> [Problem requirements]: The required answer is each line in the entries below where "agent" occurs.

======== Records to process

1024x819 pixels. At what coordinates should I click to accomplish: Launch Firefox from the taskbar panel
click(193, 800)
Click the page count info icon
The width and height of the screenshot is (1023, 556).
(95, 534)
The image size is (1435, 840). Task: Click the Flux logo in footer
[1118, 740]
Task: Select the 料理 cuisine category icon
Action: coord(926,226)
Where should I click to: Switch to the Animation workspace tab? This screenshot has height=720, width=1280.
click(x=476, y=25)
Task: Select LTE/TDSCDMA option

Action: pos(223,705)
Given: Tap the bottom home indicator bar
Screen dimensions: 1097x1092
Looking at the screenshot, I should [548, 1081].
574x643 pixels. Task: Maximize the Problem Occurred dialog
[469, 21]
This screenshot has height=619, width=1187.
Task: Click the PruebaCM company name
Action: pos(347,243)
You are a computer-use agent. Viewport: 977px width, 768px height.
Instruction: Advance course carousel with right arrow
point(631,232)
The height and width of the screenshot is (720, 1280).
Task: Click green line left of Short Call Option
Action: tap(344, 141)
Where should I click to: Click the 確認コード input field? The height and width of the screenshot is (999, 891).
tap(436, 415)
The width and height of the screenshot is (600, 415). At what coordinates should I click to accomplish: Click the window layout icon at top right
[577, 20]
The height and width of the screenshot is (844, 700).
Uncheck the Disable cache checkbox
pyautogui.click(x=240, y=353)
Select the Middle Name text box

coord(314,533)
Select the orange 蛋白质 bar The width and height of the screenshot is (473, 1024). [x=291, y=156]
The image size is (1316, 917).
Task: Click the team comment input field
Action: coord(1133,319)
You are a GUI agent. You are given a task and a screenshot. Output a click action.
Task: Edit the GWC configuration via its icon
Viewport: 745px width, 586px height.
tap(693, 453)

================

> [Response box]:
You are a computer-use agent. Viewport: 977px width, 768px height.
You are a GUI agent. You are given a task and a screenshot. Output a click action.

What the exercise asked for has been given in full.